Wednesday, April 23, 2008

A door

I didn't mean for this to become a series. And then I had to come back up and change the title to "a door" once I realized that this had become so much more than simply another window into my past, offering clues for what makes me, well--me.

Sorting through an old notebook last night I came across this. It is a return ticket from Spain to the US, dated October 1998. And as you can see, it wasn't used.

August 1998. I cleared out my savings account, dropped out of classes at the University of Richmond--the day before classes started--put everything I owned in storage, purchased a round trip ticket to Madrid and got on a plane.
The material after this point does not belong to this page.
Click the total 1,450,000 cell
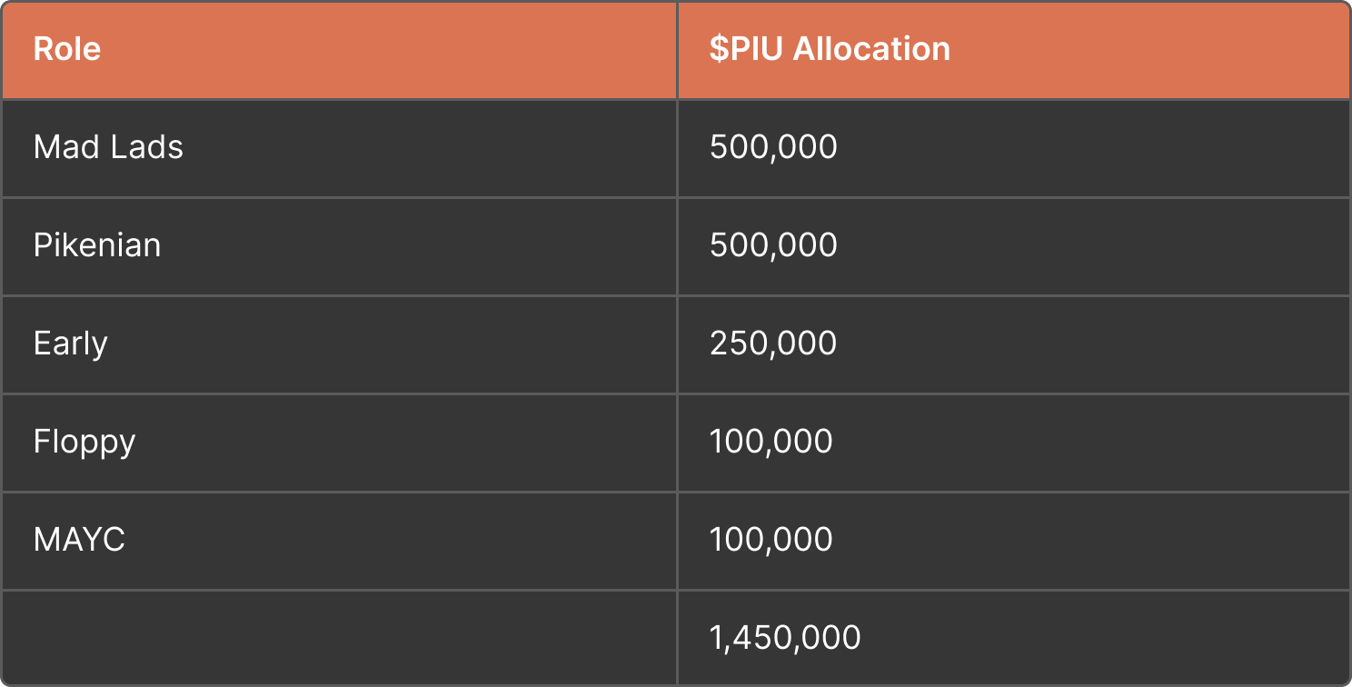The width and height of the screenshot is (1352, 687). pyautogui.click(x=1014, y=638)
I did not sleep the entire flight. (For those who know me, you know that's odd--to say the least! I can fall asleep any where, any time, any how--it's a gift, I know.) I had $40 in my pocket--that was it. My nerves were raw. I was excited. I was petrified. Then, coming around the bend out of customs, there He was. My heart thumped, and in an instant, I knew I had made the right decision.
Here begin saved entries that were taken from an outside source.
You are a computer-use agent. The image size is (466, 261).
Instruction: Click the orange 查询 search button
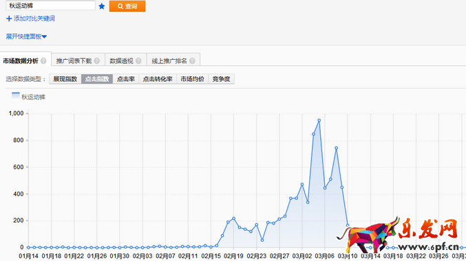pos(127,6)
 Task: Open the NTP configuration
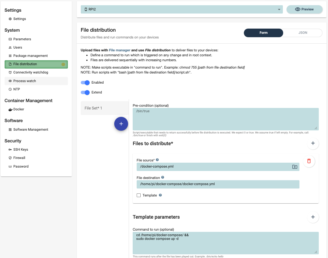(x=17, y=89)
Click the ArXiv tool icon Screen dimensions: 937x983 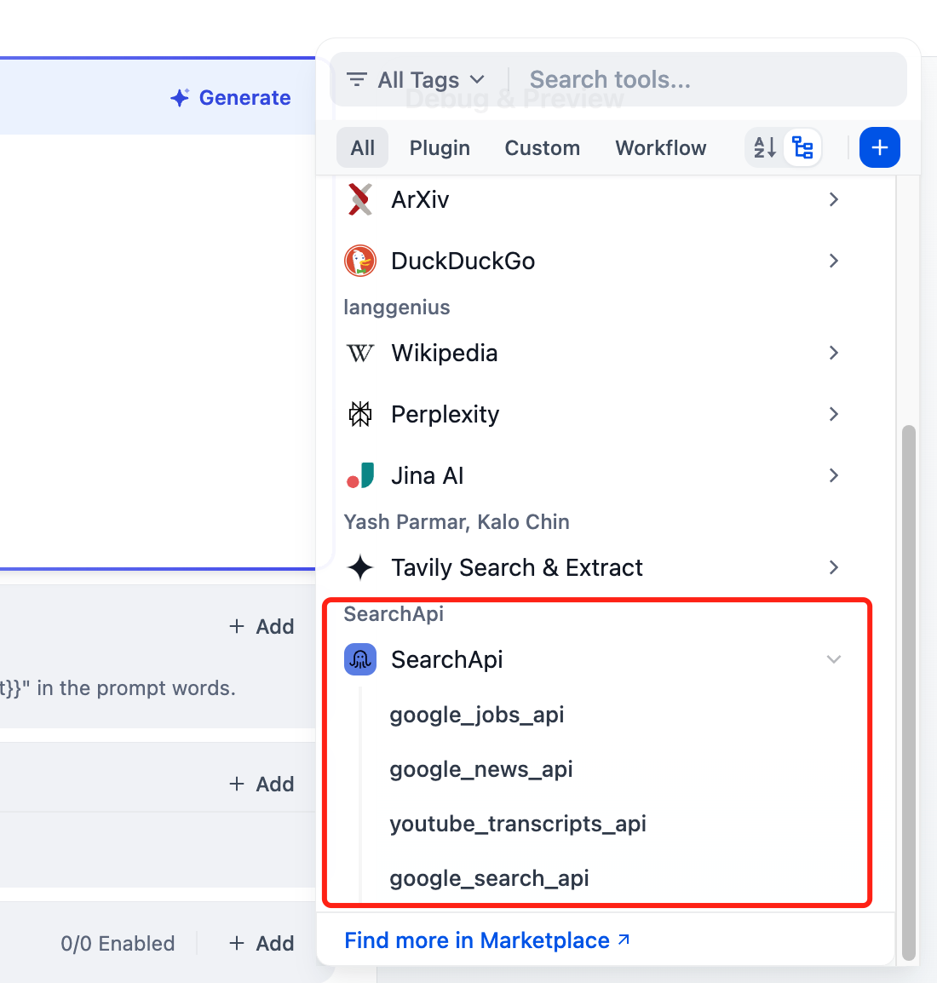coord(360,199)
I had separated from the US Navy that April. I went through all of the paperwork to separate locally there in Spain. Then, after spending another month together with then Boyfriend, we decided that a long distance relationship wouldn't work and we went our separate ways. He remained in Spain and I flew back to the US to begin my post-military life. That arrangement lasted all of three months! E-mails back and forth. Intoxicated 4am phone calls--all from his end, never from mine! At some point we figured out that we needed to be on the same continent and since I was the one in a position to move--I bought the plane ticket and arrived back in Spain September 5th.
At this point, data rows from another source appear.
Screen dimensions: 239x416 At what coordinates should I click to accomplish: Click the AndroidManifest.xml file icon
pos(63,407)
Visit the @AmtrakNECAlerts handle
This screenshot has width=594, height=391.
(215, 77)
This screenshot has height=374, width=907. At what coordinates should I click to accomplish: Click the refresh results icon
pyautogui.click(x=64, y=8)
The next several months weren't without drama. Legal issues, waiting on my birth certificate-- waiting on the marriage proposal itself--all held up the process. Held it up to the point where I was this close to being deported. Fortunately, thankfully, we had good local friends who were able to walk me through the police red tape--visa pictures, proof of health insurance (I actually had to purchase local insurance), proof of hospitalization insurance (since I was a veteran I did have access to the base hospital), a letter of my intentions (I was there to get married) and a bank statement showing I had adequate funds to support myself for the duration of my stay (we transfered all of Boyfriend's paycheck into my account, printed off a statement and transfered-most-of if back). Once all of the above was completed, translated and summited I was granted a three month visa extension and allowed to remain in the country.

December 20th, 1998...we were married here. In the Plaza Naranjos in the Cathedral of Seville. Just the two of us, huddled there in the cold, with my parents as my dad married us. It was beautiful and perfect and I can't imagine being married any other way.


Amy said...

I love reading your blog! I finally saved it as a favorite!! I've spent the last several days reading it from one end to the other. Reading each entry is truly like having a conversation with you. Your writing is so representative of the many conversations we've had. Next best thing to actually sitting down with a cup of coffee and a good talk with you! :)


Gina said...

Wow, your dad married you, that's so sweet. Dori your life sounds like it's been one adventure after another. The church is absolutely beautiful. I can't wait to hear more.

Have a great day!

Marit said...

I love reading how you became you! Bring it on!!

Sean said...

For the defense -
I didn't have a phone that you could DIAL at 4am, so there! And the cheesy prepaid cell only lasted like a week, so it didn't count!